> [EXERCISE BRIEF]:
Can you reproduce, word for word, the part of the records below that runs from their very first line through the line containing "Action: (x=89, y=17)", with both ends included?

Click-target data:

────────────────────

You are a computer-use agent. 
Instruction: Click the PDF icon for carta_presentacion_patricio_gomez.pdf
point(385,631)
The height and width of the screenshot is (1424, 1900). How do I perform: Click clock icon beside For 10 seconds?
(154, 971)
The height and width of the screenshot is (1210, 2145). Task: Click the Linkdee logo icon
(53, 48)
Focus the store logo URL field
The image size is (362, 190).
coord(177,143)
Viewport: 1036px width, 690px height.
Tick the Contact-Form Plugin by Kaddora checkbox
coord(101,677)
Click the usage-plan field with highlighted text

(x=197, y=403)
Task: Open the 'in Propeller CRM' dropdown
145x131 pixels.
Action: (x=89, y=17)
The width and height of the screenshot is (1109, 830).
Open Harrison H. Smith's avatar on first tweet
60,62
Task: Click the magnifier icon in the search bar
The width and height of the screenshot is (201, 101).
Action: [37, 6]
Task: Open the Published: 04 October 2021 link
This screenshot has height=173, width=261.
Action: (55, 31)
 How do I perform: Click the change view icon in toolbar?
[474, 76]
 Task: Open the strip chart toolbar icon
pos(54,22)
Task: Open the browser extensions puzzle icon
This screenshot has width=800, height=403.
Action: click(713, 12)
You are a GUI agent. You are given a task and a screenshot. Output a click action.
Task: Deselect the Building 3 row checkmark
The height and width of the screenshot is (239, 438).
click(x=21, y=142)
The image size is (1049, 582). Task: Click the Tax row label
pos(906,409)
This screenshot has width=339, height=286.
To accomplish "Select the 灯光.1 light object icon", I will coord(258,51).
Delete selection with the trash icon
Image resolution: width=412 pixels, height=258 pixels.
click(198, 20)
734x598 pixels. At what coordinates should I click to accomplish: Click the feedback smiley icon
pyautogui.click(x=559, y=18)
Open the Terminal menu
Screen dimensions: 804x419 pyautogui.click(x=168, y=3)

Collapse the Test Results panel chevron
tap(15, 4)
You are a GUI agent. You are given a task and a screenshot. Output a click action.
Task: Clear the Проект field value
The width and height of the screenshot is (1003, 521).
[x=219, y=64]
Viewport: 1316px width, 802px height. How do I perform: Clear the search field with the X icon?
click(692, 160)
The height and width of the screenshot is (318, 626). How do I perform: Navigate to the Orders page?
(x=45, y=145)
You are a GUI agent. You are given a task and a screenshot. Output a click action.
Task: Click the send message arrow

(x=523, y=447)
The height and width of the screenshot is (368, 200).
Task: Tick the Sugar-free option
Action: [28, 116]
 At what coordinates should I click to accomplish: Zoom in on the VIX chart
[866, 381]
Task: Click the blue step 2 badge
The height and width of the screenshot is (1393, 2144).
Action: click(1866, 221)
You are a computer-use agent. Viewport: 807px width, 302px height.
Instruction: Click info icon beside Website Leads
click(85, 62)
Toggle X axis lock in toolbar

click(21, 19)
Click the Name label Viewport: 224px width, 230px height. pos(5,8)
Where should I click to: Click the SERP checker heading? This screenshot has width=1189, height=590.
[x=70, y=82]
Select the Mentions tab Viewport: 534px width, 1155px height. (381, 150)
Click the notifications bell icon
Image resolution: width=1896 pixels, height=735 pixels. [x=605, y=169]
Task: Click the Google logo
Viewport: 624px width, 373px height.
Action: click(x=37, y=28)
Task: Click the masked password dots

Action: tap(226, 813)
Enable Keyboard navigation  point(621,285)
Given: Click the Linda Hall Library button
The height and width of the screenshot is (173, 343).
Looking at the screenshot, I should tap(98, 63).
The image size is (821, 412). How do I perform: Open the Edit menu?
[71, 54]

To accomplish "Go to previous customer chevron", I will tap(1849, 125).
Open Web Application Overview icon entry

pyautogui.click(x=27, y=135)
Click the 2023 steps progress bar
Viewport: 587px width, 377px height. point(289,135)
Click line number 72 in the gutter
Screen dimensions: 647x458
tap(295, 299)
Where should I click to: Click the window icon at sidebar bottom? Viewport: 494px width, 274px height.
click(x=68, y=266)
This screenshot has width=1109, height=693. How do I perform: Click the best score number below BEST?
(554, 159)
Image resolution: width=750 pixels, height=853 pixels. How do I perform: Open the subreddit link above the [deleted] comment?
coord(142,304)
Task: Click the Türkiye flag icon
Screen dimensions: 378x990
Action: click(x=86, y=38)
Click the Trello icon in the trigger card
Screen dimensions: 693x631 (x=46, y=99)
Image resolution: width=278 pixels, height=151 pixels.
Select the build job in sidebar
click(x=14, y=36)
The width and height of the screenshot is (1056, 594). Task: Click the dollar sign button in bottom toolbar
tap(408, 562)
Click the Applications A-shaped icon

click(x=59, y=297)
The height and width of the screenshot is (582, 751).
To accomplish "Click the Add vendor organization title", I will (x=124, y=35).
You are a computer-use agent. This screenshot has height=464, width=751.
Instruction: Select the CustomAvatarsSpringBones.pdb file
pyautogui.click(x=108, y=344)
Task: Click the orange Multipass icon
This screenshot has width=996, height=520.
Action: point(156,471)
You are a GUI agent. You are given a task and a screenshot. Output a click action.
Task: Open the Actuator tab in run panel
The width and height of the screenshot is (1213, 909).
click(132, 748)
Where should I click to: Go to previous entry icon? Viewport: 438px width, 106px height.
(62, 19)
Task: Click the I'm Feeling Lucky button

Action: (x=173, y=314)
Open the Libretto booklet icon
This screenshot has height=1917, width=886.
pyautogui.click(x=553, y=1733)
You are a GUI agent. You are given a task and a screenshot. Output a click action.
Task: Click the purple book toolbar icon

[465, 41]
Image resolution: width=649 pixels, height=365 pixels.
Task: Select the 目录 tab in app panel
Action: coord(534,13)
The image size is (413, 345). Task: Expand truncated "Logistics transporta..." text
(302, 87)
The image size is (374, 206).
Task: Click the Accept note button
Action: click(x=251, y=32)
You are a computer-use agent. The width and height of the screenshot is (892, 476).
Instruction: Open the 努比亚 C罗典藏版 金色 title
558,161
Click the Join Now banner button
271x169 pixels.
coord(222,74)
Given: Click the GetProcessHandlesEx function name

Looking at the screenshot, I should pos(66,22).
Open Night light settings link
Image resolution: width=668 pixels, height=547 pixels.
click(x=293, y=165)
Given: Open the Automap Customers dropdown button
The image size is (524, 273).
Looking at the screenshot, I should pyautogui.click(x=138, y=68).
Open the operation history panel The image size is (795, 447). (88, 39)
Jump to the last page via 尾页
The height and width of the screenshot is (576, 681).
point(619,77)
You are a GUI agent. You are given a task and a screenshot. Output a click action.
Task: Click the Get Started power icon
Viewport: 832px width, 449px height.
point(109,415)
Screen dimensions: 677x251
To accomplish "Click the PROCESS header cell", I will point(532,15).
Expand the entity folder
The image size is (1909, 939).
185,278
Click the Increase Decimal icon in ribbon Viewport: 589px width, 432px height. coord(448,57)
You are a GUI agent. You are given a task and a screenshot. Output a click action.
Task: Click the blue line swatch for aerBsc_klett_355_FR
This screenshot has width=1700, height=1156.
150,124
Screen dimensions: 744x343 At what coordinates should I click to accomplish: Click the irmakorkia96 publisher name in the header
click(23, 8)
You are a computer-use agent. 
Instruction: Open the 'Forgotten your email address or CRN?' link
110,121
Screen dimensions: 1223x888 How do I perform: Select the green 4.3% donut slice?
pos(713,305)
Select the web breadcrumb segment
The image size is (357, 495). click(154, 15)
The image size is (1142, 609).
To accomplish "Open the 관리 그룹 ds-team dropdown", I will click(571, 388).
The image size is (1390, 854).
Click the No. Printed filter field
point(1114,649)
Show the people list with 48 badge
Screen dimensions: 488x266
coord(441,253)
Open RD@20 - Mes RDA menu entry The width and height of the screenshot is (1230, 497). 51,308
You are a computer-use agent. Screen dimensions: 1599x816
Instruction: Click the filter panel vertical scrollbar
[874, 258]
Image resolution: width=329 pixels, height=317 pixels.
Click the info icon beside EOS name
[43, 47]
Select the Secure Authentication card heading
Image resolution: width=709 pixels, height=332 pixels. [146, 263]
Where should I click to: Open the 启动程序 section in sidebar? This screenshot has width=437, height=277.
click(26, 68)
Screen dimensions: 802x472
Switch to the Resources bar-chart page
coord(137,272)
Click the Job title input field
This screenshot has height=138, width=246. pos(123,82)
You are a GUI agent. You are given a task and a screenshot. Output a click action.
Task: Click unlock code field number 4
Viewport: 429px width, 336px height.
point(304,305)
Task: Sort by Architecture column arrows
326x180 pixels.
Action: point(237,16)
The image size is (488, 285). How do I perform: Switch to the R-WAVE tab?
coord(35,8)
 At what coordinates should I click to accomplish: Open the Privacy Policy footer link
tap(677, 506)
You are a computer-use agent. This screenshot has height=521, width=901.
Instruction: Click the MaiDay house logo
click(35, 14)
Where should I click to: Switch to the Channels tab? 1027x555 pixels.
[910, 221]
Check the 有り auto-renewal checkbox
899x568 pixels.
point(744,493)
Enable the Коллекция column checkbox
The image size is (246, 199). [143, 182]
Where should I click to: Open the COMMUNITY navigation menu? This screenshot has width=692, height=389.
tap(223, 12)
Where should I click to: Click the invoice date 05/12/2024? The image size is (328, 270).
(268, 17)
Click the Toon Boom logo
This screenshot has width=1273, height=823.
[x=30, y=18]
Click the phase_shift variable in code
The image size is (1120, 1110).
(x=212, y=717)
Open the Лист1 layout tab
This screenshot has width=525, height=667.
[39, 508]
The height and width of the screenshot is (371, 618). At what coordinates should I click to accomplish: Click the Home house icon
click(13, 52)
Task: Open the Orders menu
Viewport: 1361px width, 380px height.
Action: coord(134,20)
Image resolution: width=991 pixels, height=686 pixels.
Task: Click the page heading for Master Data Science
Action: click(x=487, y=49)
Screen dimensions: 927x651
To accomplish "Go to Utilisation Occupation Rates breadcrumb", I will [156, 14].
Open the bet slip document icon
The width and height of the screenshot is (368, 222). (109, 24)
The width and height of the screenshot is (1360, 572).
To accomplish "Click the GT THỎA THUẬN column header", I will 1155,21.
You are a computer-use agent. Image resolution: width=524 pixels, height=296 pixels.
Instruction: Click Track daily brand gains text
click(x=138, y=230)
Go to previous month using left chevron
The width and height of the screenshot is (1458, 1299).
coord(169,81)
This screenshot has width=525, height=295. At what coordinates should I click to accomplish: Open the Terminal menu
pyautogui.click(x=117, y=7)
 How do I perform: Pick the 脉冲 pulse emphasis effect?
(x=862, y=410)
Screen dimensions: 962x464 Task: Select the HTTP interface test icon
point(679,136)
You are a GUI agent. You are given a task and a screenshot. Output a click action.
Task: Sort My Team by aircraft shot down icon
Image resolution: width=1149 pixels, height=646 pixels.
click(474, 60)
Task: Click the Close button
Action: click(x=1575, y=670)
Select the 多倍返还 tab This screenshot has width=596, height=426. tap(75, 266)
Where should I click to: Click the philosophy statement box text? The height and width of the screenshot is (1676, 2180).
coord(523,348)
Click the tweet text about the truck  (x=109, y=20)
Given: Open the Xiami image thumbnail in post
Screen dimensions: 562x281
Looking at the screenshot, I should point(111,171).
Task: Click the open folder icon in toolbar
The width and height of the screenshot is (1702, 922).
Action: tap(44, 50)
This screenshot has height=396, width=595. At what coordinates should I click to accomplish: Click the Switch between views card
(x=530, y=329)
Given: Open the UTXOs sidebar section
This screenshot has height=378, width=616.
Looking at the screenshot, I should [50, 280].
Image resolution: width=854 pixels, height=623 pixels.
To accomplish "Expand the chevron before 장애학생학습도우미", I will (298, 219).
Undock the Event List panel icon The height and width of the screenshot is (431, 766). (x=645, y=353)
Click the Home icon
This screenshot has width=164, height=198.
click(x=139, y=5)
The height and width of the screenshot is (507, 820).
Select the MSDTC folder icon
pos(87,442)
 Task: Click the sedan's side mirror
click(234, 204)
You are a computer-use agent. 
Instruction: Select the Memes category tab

────────────────────

> [RESULT BELOW]:
You are a computer-use agent. 
Instruction: Click the PDF icon for carta_presentacion_patricio_gomez.pdf
point(385,631)
The height and width of the screenshot is (1424, 1900). How do I perform: Click clock icon beside For 10 seconds?
(154, 971)
The height and width of the screenshot is (1210, 2145). Task: Click the Linkdee logo icon
(53, 48)
Focus the store logo URL field
The image size is (362, 190).
coord(177,143)
Viewport: 1036px width, 690px height.
Tick the Contact-Form Plugin by Kaddora checkbox
coord(101,677)
Click the usage-plan field with highlighted text

(x=197, y=403)
Task: Open the 'in Propeller CRM' dropdown
145x131 pixels.
Action: (x=89, y=17)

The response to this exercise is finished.